The text is usually written by a native speaker with a good grasp of grammar and the English language. Minor inconsistencies, spelling mistakes, punctuation and awkward syntax are corrected.

The structure of the piece or document is also checked, including paragraphing and headings, numbering, diagram/photograph captions (if relevant), and any layout inconsistencies.

The cost of light editing will naturally be higher than proofreading, but lower than substantial editing (see PRICING).

Substantial editing

Clearly, this level of intervention in the editing process is for work that is not of the highest standard, or which has been thrown together patchily from various sources.
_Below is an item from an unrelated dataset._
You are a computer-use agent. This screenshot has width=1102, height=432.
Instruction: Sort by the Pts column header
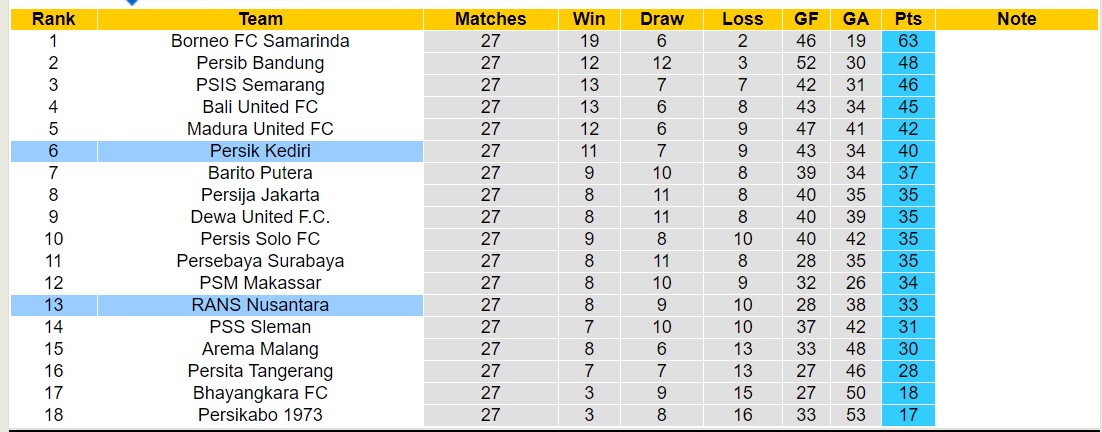908,19
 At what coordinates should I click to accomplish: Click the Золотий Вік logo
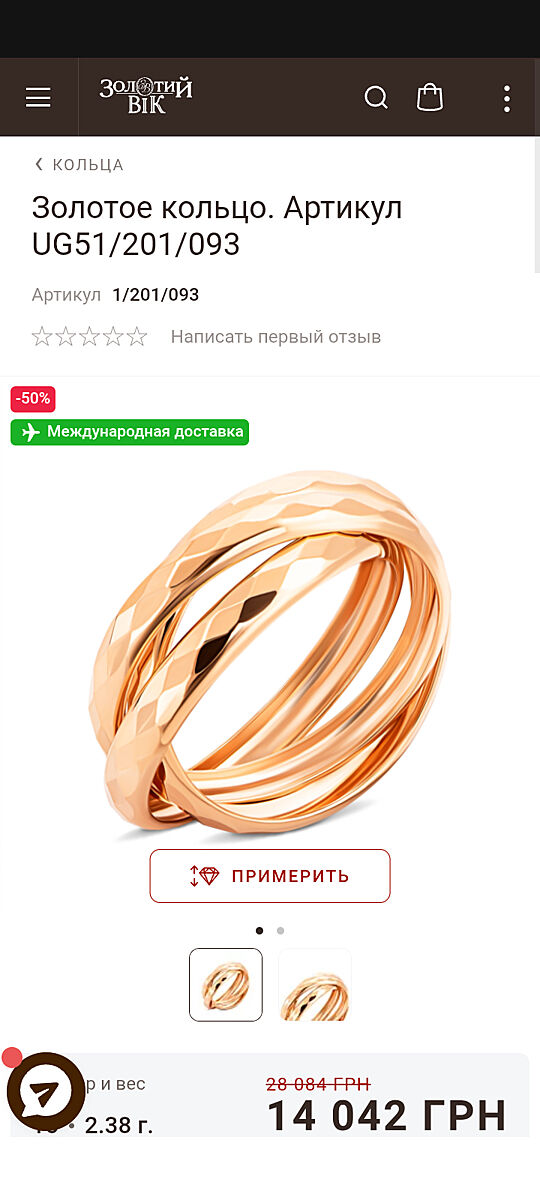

Most commonly, substantial editing is done on work produced by non-native speakers.

Whole sentences may need to be re-written, and vocabulary changed considerably.

English or American?

Although there is no doubt that American and British English are the same language, there are important differences in terms of style, punctuation, syntax, and vocabulary.

You may be aware of some of these, but it is almost impossible for someone to know the full extent of those little differences without being professionally trained in proofreading and/or copy editing.

Most people are familiar with the "-ise/-ize" issue, but few will know, for example, that it is in fact US English which uses full points ("periods" in American) in abbreviations, and not British English ("U.S.A." but "UK"), or a period after common terms of address ("Mr. America" but "Mr British").

Although a specialist in UK English, I have been proofreading US English material for some years, and several of the testimonials on this website are from satisfied US clients.

I habitually translate UK to US English, and vice versa.

Most editing work is now done electronically and sent via email (though some publishers do still edit on hard copy sent to and fro through the post).